**TASK INPUT**.
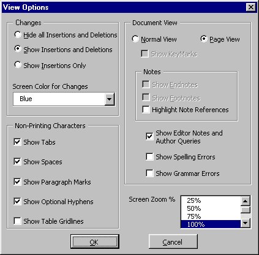Open the Screen Color for Changes dropdown arrow

click(x=110, y=99)
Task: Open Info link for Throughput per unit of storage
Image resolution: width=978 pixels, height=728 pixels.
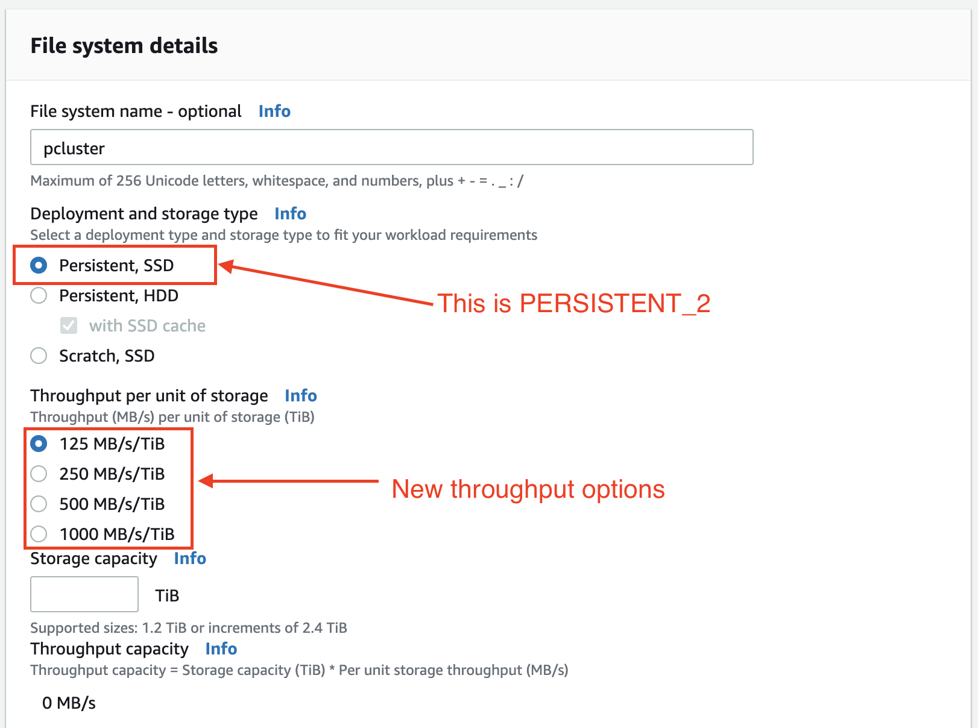Action: [301, 396]
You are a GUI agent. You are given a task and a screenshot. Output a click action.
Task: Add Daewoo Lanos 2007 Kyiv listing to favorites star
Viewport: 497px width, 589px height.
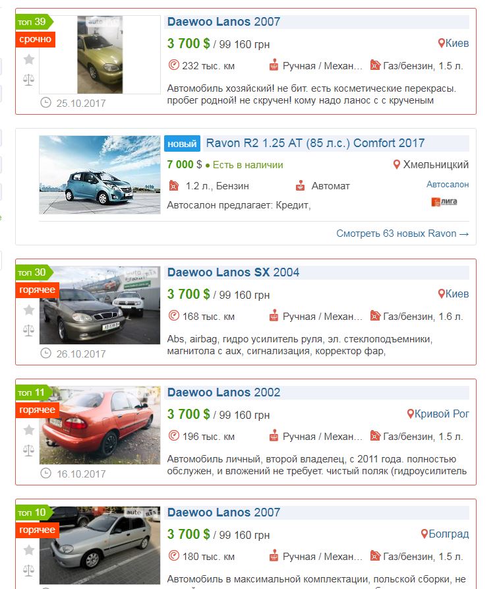(29, 59)
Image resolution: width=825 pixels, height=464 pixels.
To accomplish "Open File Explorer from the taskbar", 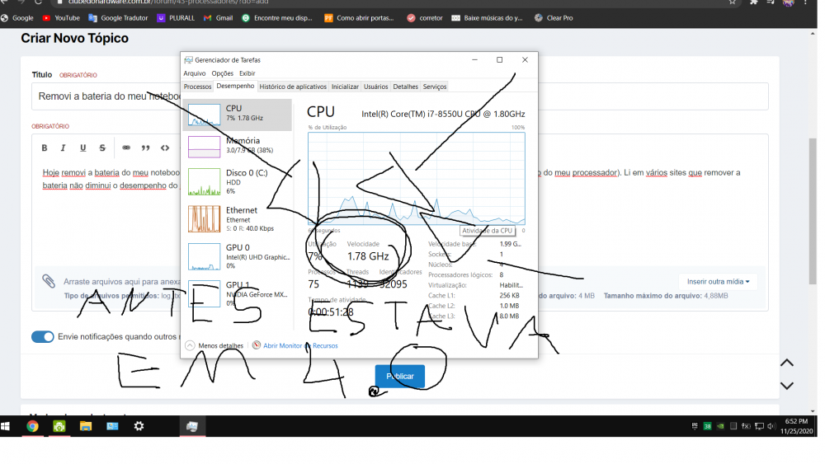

**EXERCISE DESCRIPTION**.
Could you write out, word for word, the lines from the one containing "Task: Open Info" through the last line of the records, leaving out the pictures?

**RESULT OF THIS TASK**.
Task: Open Info link for Throughput per unit of storage
Image resolution: width=978 pixels, height=728 pixels.
Action: [301, 396]
You are a GUI agent. You are given a task and a screenshot. Output a click action.
Task: Add Daewoo Lanos 2007 Kyiv listing to favorites star
Viewport: 497px width, 589px height.
(29, 59)
Image resolution: width=825 pixels, height=464 pixels.
To accomplish "Open File Explorer from the taskbar", 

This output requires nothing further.